President-elect Donald Trump and his team are viewing these developments through a specific lens: what they're calling a "Global Election Fraud Cartel" that has compromised elections throughout the Americas.

Sources suggest that former Venezuelan leader Nicolás Maduro, currently in U.S. custody, may be providing testimony about how South Korean-linked systems were allegedly used to manipulate elections across Latin America. Whether that testimony is credible remains to be seen, but it's clearly influencing the investigation's direction.

What Happens If the Links Are Real?

As FBI analysts work through those 700 boxes from Georgia, the "South Korean connection" is becoming a focal point. If investigators determine that South Korean organizations knowingly facilitated election manipulation-whether in the U.S. or elsewhere-the diplomatic fallout could be severe.
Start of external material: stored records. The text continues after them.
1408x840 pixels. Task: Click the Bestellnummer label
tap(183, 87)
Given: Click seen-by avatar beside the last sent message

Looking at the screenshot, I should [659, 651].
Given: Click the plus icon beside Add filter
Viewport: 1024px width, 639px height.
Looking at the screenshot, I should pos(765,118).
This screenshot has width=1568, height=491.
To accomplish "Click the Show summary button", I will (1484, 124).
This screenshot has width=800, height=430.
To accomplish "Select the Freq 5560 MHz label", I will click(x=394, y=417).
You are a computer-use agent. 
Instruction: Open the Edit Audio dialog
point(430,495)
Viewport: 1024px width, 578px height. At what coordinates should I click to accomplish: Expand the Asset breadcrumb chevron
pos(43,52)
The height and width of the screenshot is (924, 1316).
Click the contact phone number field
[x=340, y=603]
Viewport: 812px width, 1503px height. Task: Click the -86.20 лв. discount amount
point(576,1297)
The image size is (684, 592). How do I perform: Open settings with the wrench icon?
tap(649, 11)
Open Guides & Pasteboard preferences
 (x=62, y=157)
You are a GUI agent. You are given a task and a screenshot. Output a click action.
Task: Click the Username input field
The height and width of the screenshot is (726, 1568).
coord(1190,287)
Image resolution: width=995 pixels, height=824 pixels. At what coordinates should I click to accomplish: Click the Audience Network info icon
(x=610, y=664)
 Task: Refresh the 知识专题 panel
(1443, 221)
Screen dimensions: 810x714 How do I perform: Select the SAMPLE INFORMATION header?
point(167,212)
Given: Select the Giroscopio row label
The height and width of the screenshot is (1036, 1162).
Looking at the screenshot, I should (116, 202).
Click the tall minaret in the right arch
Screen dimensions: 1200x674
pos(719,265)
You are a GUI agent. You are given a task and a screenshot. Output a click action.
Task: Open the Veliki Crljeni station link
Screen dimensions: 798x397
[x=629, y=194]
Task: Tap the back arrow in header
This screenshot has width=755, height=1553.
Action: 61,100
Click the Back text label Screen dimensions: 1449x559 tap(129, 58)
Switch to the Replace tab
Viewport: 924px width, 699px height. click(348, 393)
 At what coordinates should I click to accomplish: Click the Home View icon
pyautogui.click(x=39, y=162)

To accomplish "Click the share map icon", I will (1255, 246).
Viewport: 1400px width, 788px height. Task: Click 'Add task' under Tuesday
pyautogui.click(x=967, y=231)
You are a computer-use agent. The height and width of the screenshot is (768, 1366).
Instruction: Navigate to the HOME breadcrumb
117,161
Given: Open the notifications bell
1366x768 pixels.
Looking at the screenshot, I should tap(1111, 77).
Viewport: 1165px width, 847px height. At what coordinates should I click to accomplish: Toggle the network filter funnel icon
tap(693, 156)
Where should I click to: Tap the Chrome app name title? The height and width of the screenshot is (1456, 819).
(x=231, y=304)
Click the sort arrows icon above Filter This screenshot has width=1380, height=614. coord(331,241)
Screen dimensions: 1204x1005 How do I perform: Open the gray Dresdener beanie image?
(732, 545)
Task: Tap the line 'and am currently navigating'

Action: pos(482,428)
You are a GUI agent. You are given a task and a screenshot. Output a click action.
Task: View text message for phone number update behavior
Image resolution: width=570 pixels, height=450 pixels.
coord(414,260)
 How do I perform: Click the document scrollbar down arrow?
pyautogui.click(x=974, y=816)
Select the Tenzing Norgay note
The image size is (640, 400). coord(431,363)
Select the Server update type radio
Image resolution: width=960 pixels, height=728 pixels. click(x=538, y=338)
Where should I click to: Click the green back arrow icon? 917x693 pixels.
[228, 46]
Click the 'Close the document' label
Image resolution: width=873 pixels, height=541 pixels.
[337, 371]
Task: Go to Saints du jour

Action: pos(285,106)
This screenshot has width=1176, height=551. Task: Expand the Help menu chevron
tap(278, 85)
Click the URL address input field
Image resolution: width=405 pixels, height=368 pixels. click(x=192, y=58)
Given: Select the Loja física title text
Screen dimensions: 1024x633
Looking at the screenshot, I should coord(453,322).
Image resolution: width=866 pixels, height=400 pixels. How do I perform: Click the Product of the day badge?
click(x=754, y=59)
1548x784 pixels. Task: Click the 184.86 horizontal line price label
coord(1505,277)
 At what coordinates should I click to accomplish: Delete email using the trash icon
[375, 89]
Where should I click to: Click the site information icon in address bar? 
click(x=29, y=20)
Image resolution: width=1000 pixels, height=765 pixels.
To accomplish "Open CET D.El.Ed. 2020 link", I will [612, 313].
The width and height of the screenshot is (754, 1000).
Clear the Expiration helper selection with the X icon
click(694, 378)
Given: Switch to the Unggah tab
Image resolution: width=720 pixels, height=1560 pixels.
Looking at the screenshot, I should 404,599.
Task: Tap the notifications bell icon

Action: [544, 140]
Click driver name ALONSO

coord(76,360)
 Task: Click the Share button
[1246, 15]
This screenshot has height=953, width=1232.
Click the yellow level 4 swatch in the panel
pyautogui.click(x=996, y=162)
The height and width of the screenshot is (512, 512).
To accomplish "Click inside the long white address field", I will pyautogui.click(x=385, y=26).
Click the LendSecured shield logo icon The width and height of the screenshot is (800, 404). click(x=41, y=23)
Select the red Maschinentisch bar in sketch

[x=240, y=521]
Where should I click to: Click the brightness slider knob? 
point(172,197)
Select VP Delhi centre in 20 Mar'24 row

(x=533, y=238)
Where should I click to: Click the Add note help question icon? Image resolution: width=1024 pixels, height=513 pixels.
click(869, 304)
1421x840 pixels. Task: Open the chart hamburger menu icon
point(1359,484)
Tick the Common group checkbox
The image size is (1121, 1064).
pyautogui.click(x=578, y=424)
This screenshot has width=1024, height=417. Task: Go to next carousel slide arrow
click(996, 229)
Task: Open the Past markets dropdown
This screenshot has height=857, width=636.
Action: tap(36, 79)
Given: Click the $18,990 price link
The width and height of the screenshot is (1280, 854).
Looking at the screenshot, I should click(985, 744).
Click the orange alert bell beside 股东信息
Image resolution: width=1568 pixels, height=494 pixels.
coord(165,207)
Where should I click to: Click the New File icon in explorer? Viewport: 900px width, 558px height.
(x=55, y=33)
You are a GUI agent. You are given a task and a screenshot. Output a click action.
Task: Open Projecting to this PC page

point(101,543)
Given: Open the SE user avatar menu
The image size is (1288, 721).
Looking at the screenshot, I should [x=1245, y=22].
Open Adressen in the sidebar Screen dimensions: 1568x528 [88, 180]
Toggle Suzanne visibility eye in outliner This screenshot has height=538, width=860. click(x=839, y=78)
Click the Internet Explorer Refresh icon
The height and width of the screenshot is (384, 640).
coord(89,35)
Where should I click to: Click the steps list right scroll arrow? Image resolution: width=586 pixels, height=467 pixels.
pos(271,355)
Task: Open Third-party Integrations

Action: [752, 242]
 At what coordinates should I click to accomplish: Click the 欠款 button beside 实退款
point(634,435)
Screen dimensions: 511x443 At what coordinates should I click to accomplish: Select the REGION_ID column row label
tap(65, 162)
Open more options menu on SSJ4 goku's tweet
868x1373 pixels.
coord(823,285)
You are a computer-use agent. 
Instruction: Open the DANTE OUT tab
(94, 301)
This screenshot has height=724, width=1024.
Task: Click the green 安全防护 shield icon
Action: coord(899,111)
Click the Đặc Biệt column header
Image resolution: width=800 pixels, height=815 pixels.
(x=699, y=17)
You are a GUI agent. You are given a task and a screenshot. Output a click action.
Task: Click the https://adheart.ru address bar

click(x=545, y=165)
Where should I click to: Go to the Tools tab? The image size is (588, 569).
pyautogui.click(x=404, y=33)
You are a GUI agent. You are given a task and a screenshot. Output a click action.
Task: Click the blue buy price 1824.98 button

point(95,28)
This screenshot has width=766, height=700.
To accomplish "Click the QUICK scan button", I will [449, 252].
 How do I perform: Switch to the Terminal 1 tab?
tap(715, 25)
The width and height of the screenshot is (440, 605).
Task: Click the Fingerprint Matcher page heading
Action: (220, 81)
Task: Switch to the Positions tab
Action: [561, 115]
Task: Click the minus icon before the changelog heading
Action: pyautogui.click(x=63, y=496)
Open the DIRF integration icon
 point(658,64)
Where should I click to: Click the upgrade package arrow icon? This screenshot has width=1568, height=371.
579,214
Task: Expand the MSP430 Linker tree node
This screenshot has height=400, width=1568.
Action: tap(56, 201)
We're potentially looking at Department of Justice indictments, trade sanctions, and a fundamental reassessment of how democracies share election technology. The irony isn't lost on observers: South Korea, itself a democracy, could be accused of undermining democratic processes globally.

Separating Signal from Noise

It's worth stepping back and acknowledging the complexities here. Not every election that uses electronic voting systems experiences fraud. Not every allegation of irregularities proves true under scrutiny. And correlation-countries using Korean systems and experiencing problems-doesn't automatically prove causation.

But the pattern is concerning enough that federal investigators are taking it seriously. The Philippine Supreme Court's 2008 rejection of these systems wasn't based on conspiracy theories-it was based on technical security assessments.

The real questions are: Did South Korean firms knowingly export vulnerable systems? Did A-WEB's certifications provide false assurance of security? And most critically for Americans: did any of this actually affect U.S. elections?

As the investigation continues, we'll likely get answers to at least some of these questions. What's already clear is that the global trade in election technology-and the organizations that facilitate it-needs far more scrutiny than it's received.

For South Korea, this investigation represents a potential diplomatic crisis. For American election integrity, it could provide long-sought answers. And for democracies worldwide, it might finally force an overdue conversation about who makes our voting machines and whether we can trust them.